(Supplied data Opens)

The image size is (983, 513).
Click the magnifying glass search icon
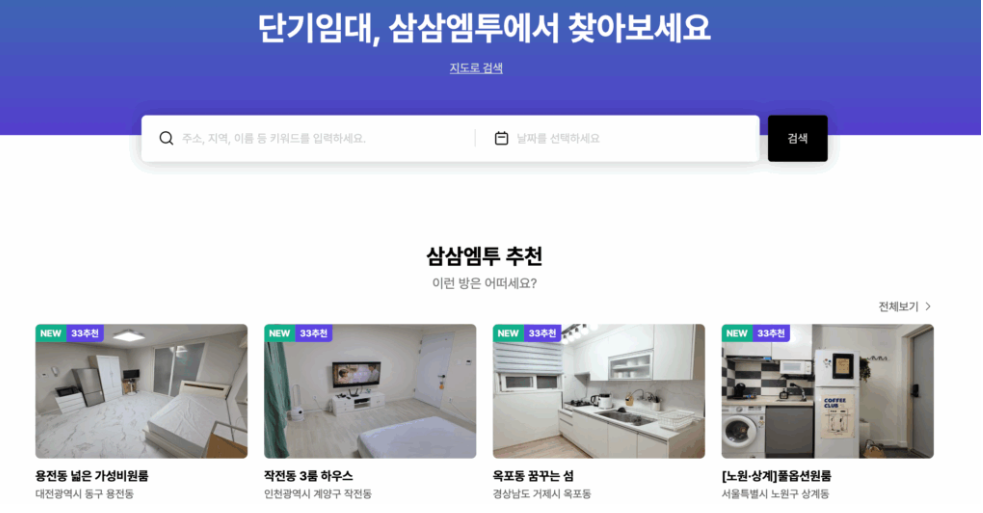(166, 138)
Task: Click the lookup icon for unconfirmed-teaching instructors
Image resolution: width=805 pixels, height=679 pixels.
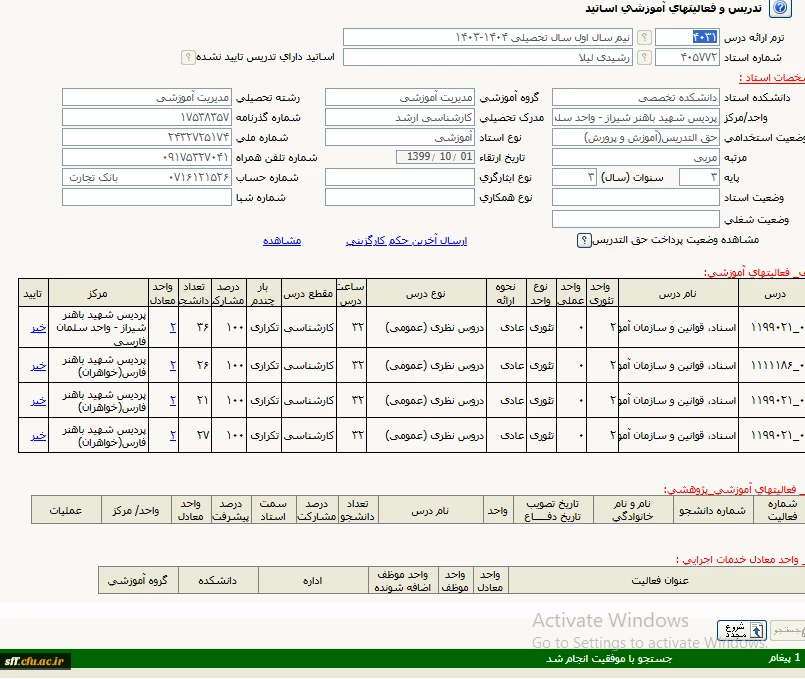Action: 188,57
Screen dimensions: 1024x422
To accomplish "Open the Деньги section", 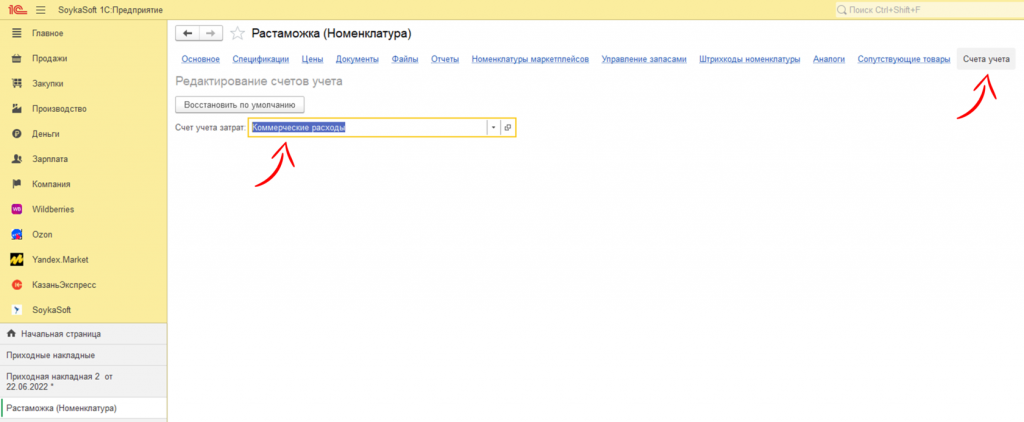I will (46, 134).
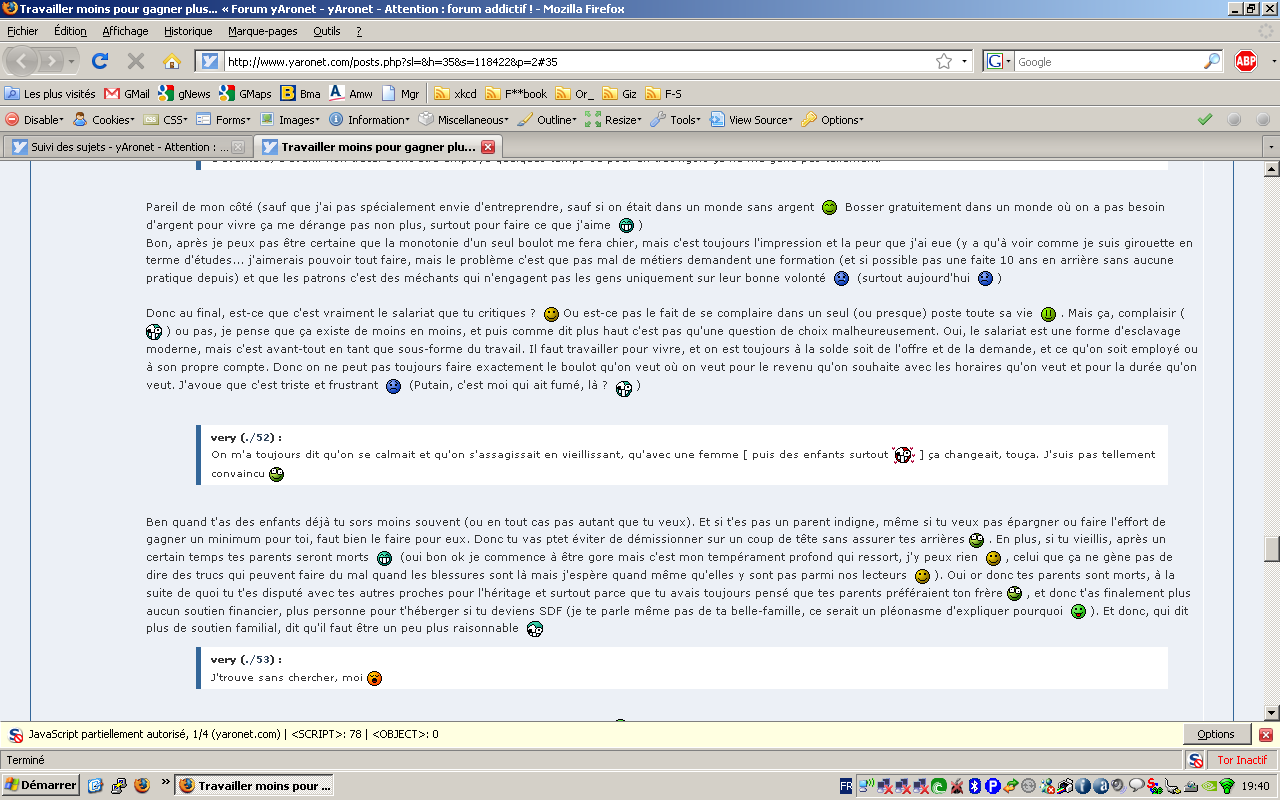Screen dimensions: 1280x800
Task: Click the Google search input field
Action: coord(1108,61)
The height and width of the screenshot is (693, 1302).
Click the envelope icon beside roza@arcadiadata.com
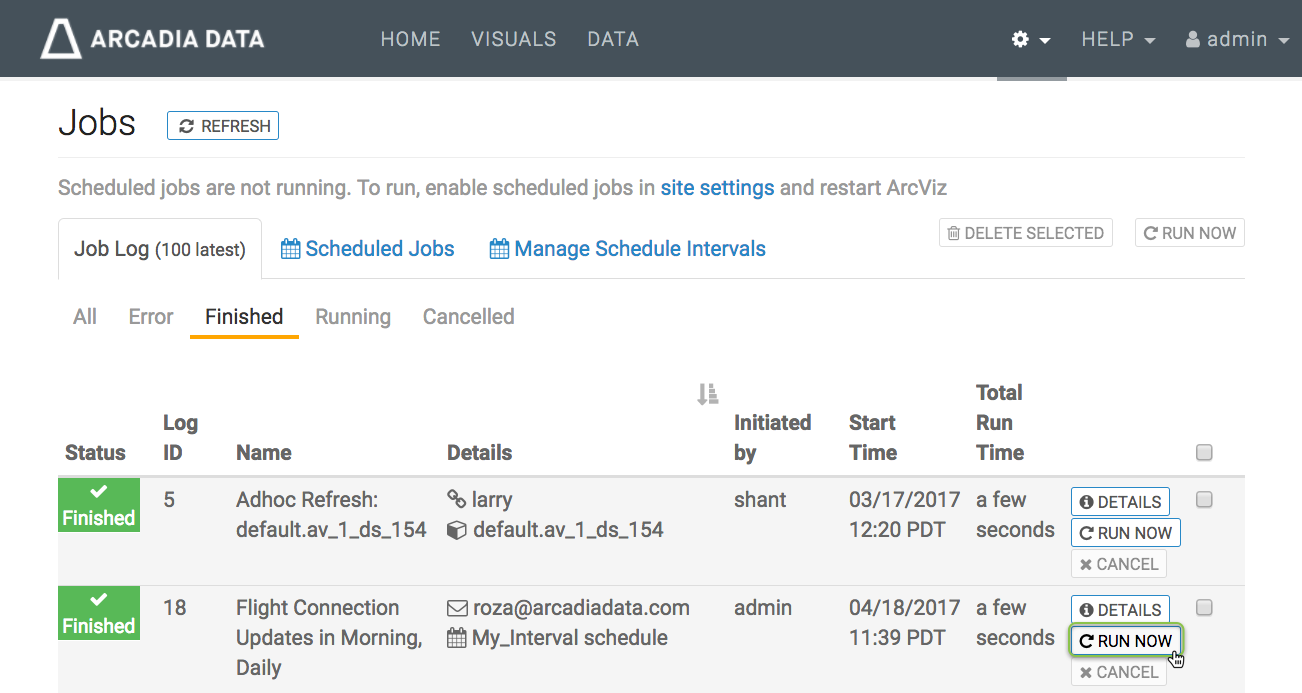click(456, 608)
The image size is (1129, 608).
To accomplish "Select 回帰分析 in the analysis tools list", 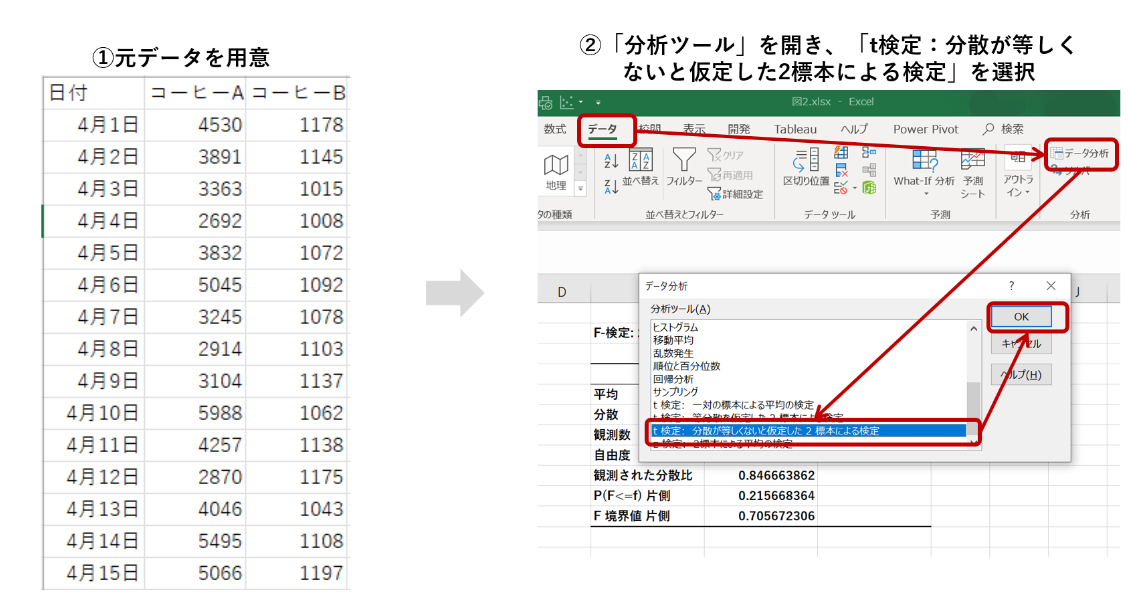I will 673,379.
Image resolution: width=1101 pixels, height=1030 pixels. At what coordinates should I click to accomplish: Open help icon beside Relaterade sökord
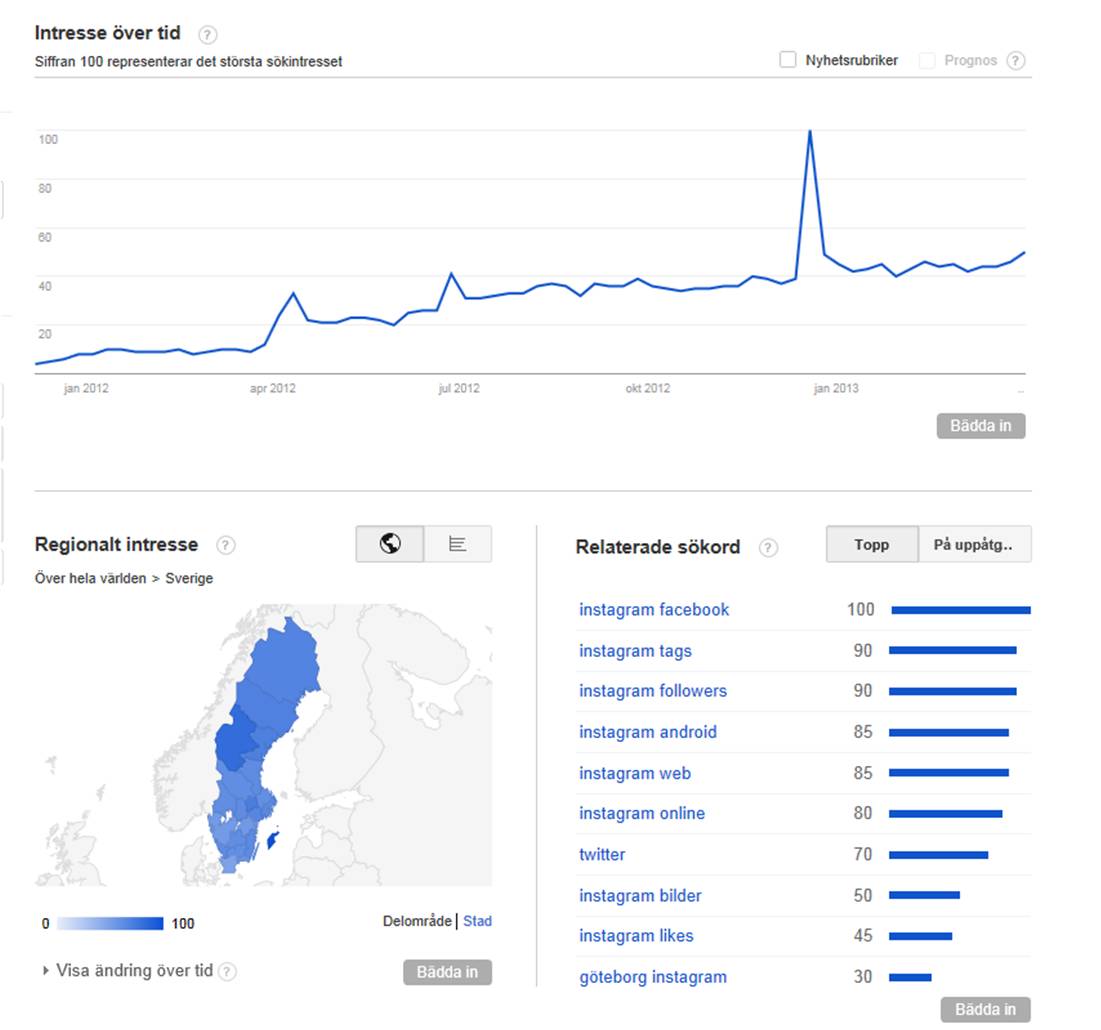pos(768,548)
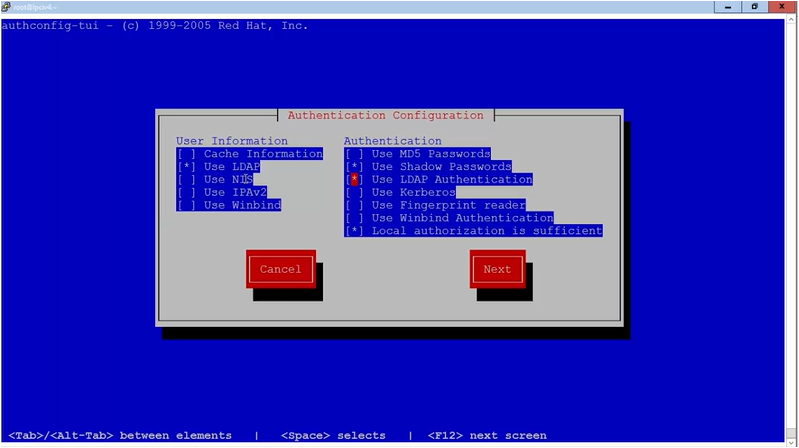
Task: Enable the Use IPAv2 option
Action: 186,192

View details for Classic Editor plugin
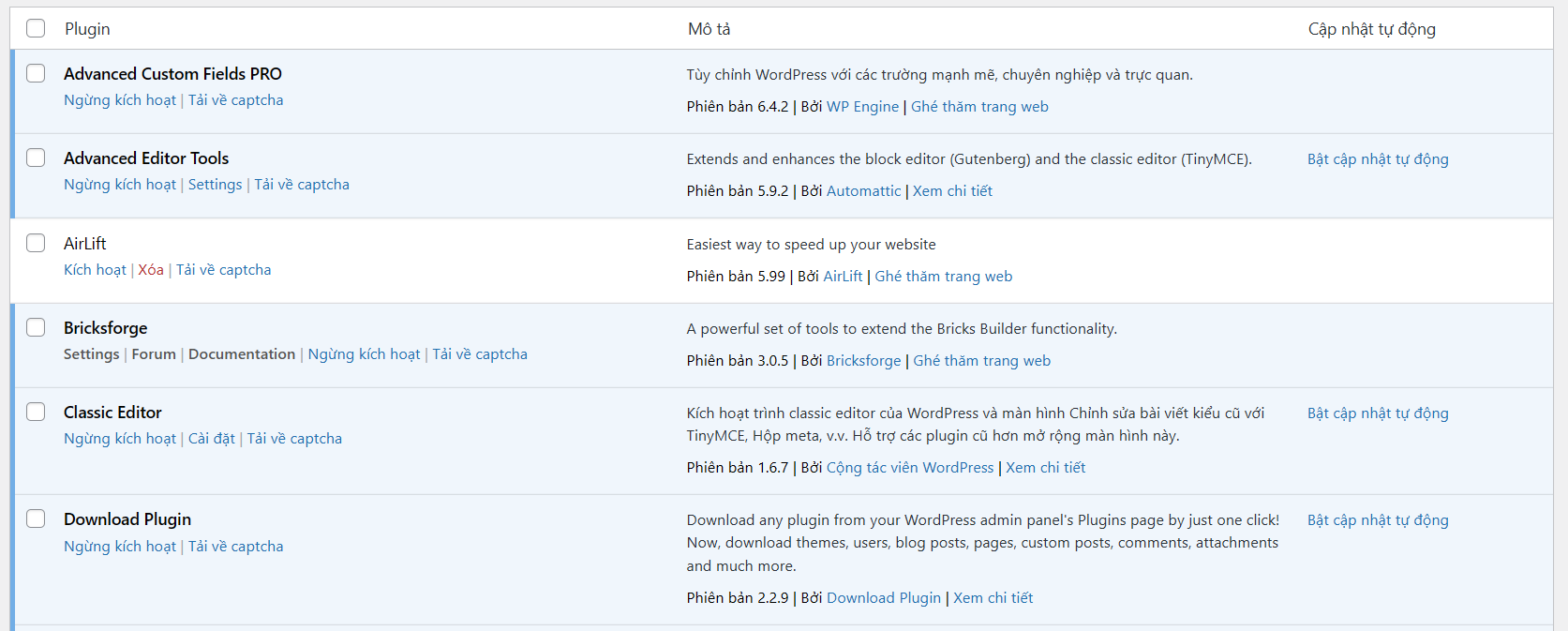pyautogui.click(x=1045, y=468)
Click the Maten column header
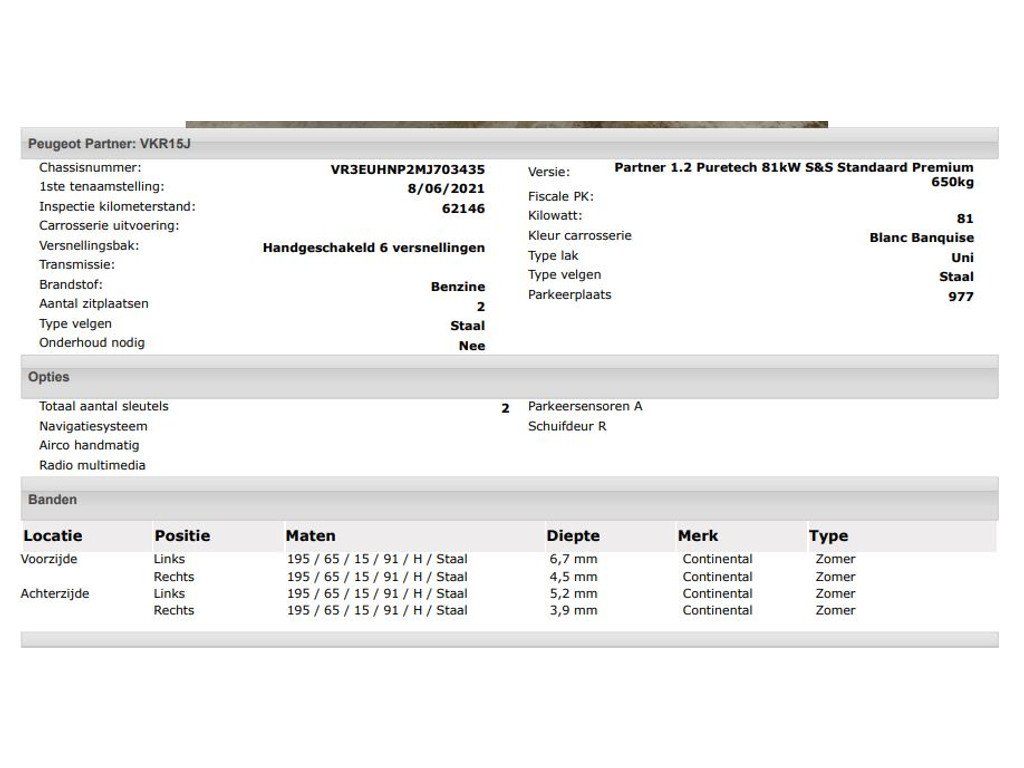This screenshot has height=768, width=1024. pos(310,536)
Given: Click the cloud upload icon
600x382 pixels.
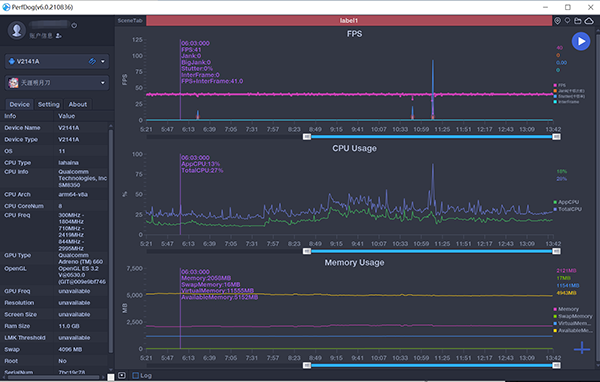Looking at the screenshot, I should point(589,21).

(Supplied data Closes)

- [Work order] The reply should hold only the lines running from the top of the records to the line containing "Screen dimensions: 1024x422", both included, copied exactly with no pictures.

- [Answer for the task]
The image size is (983, 513).
Click the magnifying glass search icon
(166, 138)
Task: Click the lookup icon for unconfirmed-teaching instructors
Image resolution: width=805 pixels, height=679 pixels.
Action: 188,57
Screen dimensions: 1024x422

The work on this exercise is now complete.